John 6.8-13.
The way preachers tell this story, some boy volunteered his lunch, and Jesus multiplied it. I certainly hope the boy volunteered his lunch, because the text actually doesn’t say he did! The word for boy, παιδάριον/pedárion, is also slang for “slave,” and it’s entirely possible this was a slave’s lunch—and back then, people regularly forgot their manners with slaves, so it’s entirely possible one of Jesus’s students saw the lunch, said “Gimme that lunch!” and brought it to Jesus.
And yeah, we’d expect Jesus to respond to such behavior, “What is wrong with you? ‘Thou shalt not steal.’ We were just talking about that command last Tuesday. Go sit over there and think about what you’ve done. Son, I apologize for my student. Can I borrow your lunch? I promise I’ll give back even more.” But okay, let’s presume Jesus’s students knew better than to do any such thing.
The reason I translated ἄρτους/ártus, “breads,” as “pitas” is because that’s quite likely what they were: Flatbread. Smaller than naan or bagels, bigger than dinner rolls, but of course flat, ’cause of the way they were cooked on the side of a clay oven. Five was a small lunch—a child’s lunch, which is why it’s probably correct to say it came from a child instead of a slave. Made of barley instead of wheat; barley was cheaper, so this was likely a poor person’s lunch.
The synoptic gospels call the fish ἰχθύας/ikhthýas, “fishes,” which they were; but John identifies them as ὀψάρια/opsária, dried and salted fish, which you’d spread on the pitas if you didn’t only wanna eat bread. I translated them “anchovies,” which isn’t a precise translation, but it’s close enough. “Kippers” works too. You’ll notice in John, Jesus made the fish optional—if you wanted your pitas without fish, it’s fine. Even back then, not everybody liked anchovies!
Custom was for students to stand when the rabbi was talking.
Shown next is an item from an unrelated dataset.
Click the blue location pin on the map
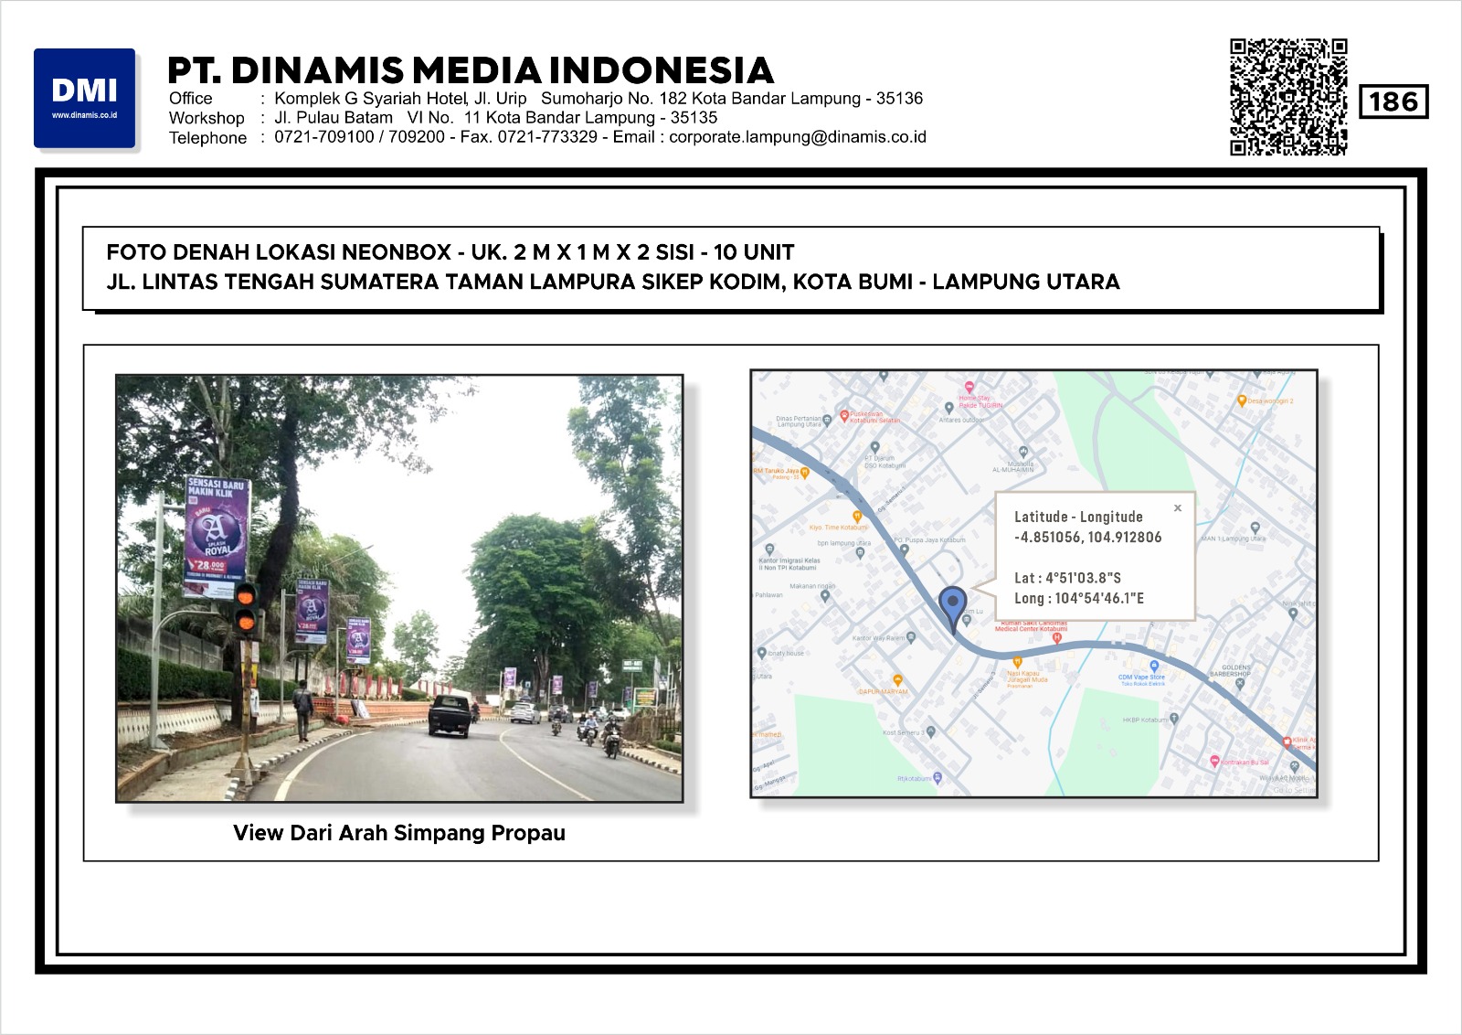Viewport: 1462px width, 1035px height. point(952,604)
Now Jesus had them lie down, ’cause that’s how people ate in his culture.
- John 6.8-13 KWL
- 8Simon Peter’s brother Andrew,
- one of Jesus’s students, told him,
- 9“A boy is here who has five barley pitas and two anchovies,
- but these things amount to what, for so many?”
- 10Jesus says, “Make the people recline.”
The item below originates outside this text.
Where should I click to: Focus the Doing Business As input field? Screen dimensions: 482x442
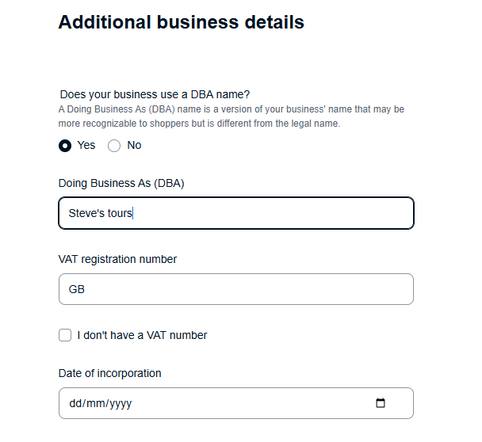[x=270, y=213]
- There’s a lot of grass on the ground, so the men recline.
- Their number is like 5,000.
- 11So, taking the pitas and giving thanks to God,
- Jesus distributes them to those reclining.
- Likewise from the kippers—
- as much as they want.
- 12Once they’re full, Jesus tells his students,
- “Gather the overabundant scraps,
- lest any of them perishes.”
- 13So they gather and fill 12 two-gallon baskets
- with scraps of the five barley pitas
- which exceeded what was eaten.
Baskets of leftovers.
A kófinos kinda looks like this. They still make ’em. [Tradition Now]
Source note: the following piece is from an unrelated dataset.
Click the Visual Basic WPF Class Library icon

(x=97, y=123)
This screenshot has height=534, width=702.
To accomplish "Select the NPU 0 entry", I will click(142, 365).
Pharisee custom was to not waste food. Crumbs—“smaller than an olive’s bulk” is how the Mishna and Gemara tend to phrase it—could be abandoned for dogs to eat off the floor, but bigger pieces had to be kept and used in something, like soup. Yeah, it sounds a little unsanitary to pick food off the floor, but you boil soup; it shouldn’t kill you.
So once everyone had eaten enough, Jesus had the Twelve go collect the leftovers. Each of the Twelve came back with a basket of leftovers. Not a little basket either; a κοφίνους/kofínus holds 7½ liters, or 2 gallons. About the size of a laundry basket.
All told, 24 gallons of scraps. All taken from five pitas.
All the gospels state there were about 5,000 men, but Matthew mentions women and children as well. I should point out his word χωρὶς/horís, “without,” likely means “not counting”—it does not mean “5,000 men, who came without their women and children.” Women and children were most likely there. Jesus got the pitas and fish from a child, remember? Likewise Jesus has no qualms about teaching women.
But because John wrote the ἄνδρες/ándres, “men”—not ἄνθρωποι/ánthropi, “people”—reclined on the ground, Jn 6.10 it’s fair to assume the bulk of the people, if not nearly all the people, were men. With some women and children. So let’s not presume Jesus actually fed three to four times the people the gospels say he did, and claim the gospels are false because we aren’t sexist like the writers of the gospels, and we wanna hype a bigger miracle. If Jesus actually fed 20,000 people, the gospel authors would’ve eagerly said 20,000 people. Nope; it was just 5,000 or so.
Still, Jesus could’ve fed even more. Doesn’t tax his kingdom’s resources any! Which again is the point of this miracle. We look at a crowd of 5,000 and think, “How much will it cost to feed them?” and Jesus’s answer is, “Well how much faith do you have? That much.”